The first part of our trip took us to the Navdanya farm in Dehradun, which is a rural region north of Delhi. Navdanya is an organisation, which is founded by Vandana Shiva for conserving seeds, biodiversity, culture and farming knowledge. People with different backgrounds come from India and all over the world to this farm to learn about sustainable agriculture. When we arrived, we joined the final days of the A-Z seminar of eco-agriculture, a 4-weeks course that provides hands-on knowledge about organic farming and biodiversity.

Together with seminar participants, we held our first workshop on Soil Games. We started out with the question: what would soil say if it could speak? Discussing this in pairs of two, people wrote down their personal slogans and attached them to their garments.

After a mapping of soil topics and game types, we drew possible connections between the two areas. In small groups, people started quickly developing ideas for soil games and sketching them out on big sheets of paper. In the end, they created about seven different concepts of soil games, ranging from a simple memory game to a very complex variation of Monopoly called “Monoposoil/Soilpoly”. As players enjoy growing their fields in the game, they learn about the consequences of capitalistic agriculture and their choices on organic or non-organic cultivation.


The Soil Stories workshop

We also ran a Soil Stories workshop with students at J.P. International School in Muradabad, Uttar Pradesh. Working with 82 teenagers within a very limited amount of time, we focused on creating soil related narratives. Muradabad is a small rural town where most families farm, so most kids have a connection to soil – which also became apparent when we invited the students to share their personal stories dealing with soil. In groups of five they created one story cube, by combining key elements of their own stories with terms from our introduction into the topic or elements of myths and legends.

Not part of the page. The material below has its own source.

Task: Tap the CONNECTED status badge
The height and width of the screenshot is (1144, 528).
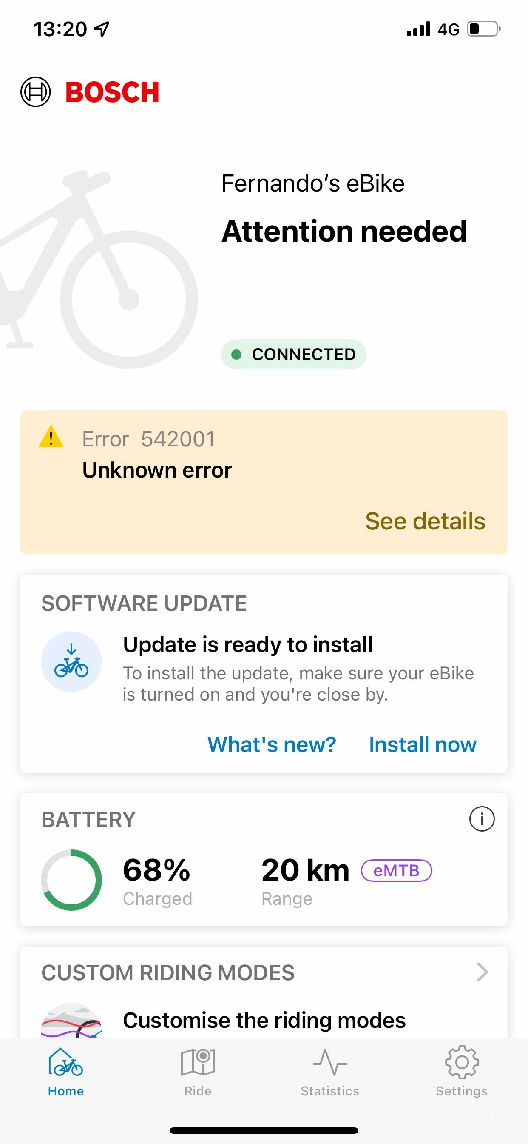Action: 293,354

This resulted in fifteen story cubes that were amazingly rich in associations and ideas. One group after another threw their dice. Depending on the words displayed, the kids invented a part of a story that was to be continued by the following group. Since the time was limited, we could not explore the full narrative potential of the story cubes during the workshop, but we could see that they would work very well both as a creative method of story telling and as an inspiration for the kids to think about soil in an unusual and fun way.





The Out of Soil action at Bhoomi

The last stop on our Out of Soil journey was the Bhoomi festival in Delhi. Being half conference, half festival, Bhoomi is an event that celebrates the living soil, and this year it brought together 20 speakers and performers from around the world. More than 250 people attended the event that took place at the International Conference Centre in the heart of New Delhi. We set up a scaled-down version of the Soil Press Station, comprising Out Of Soil Stamps with information specifically relevant to India, ‘Soil says’ stickers, and the world map. During the one-day event we spoke with many people, handed out the stickers for them to fill in and wear, and stamped the Soil Stamps in order to assess people’s personal land footprint. The conversations we had with the visitors often centred on the issue of food consumption, and we got the impression that most people we talked to are naturally very conscious of their diet and its relation to soil and health.

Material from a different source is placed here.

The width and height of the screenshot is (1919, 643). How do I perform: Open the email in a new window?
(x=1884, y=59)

Again, the ambiguity of the project—looking like an info booth of an NGO at first glance, but being an artistic participatory project—generated a lot of curiosity about our background and intention. The playfulness of the project levelled the potential threshold and allowed for a very diverse audience to engage in an open discussion about who has the right to land, how land is used and what it takes to preserve fertile grounds for the livelihoods of people.